*What you will do*
Reproduce verbatim each line of the entries, starting at the line containing "Task: Choose RU in top header language bar" and continuing through the end of the entries. Omit the pictures.

*Supplied material*
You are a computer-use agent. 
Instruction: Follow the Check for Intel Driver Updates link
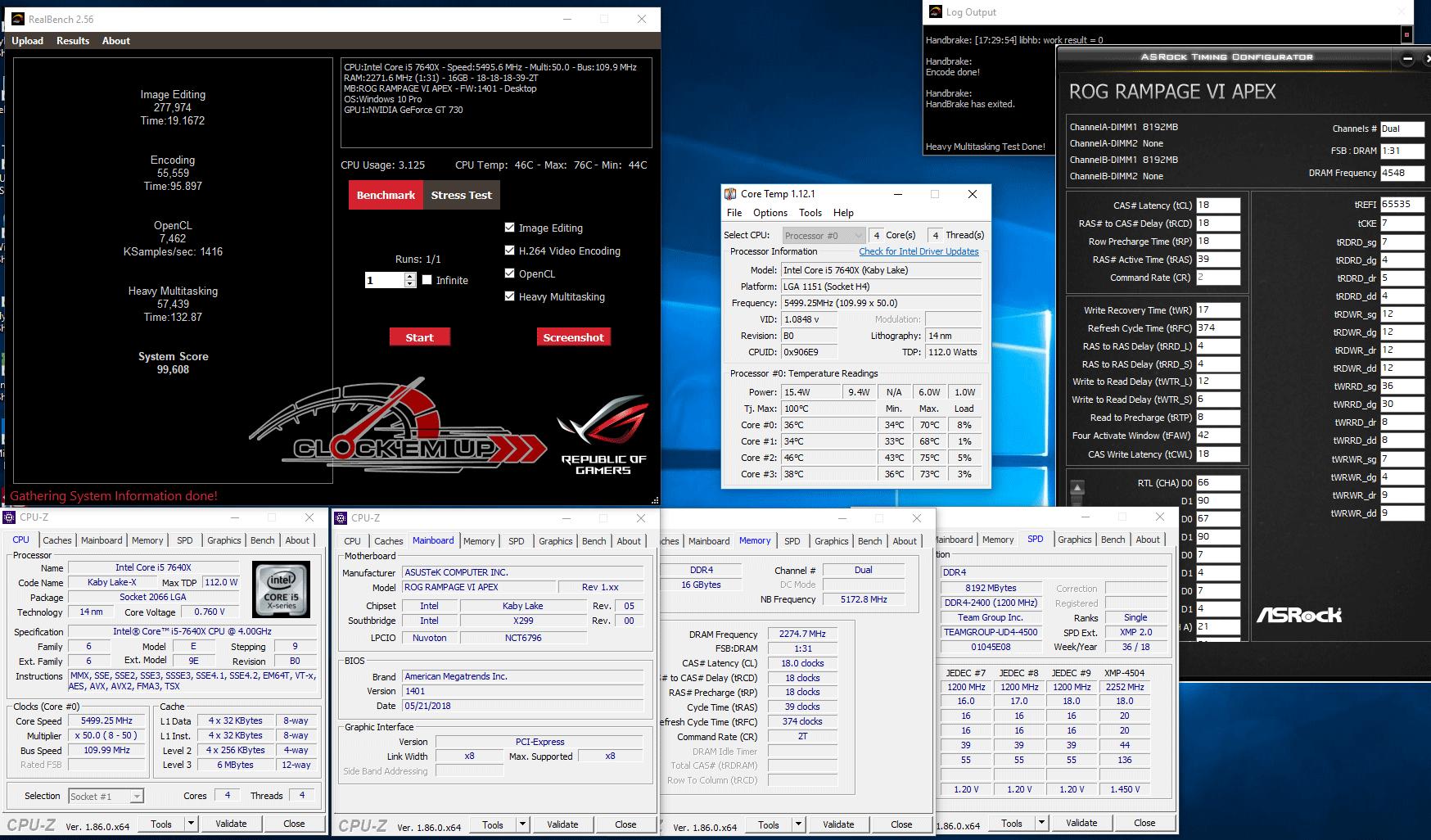pyautogui.click(x=919, y=251)
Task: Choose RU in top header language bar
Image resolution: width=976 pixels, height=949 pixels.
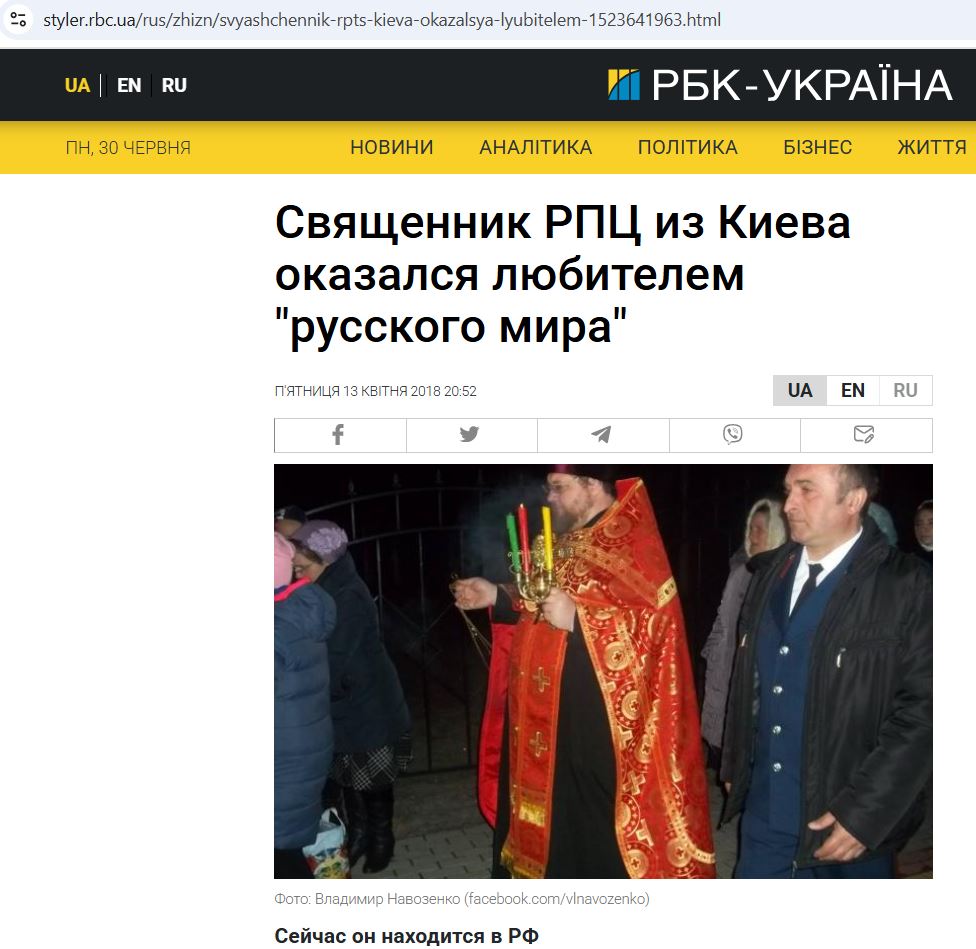Action: click(x=174, y=85)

*Problem solution*
Task: Choose RU in top header language bar
Image resolution: width=976 pixels, height=949 pixels.
Action: click(x=174, y=85)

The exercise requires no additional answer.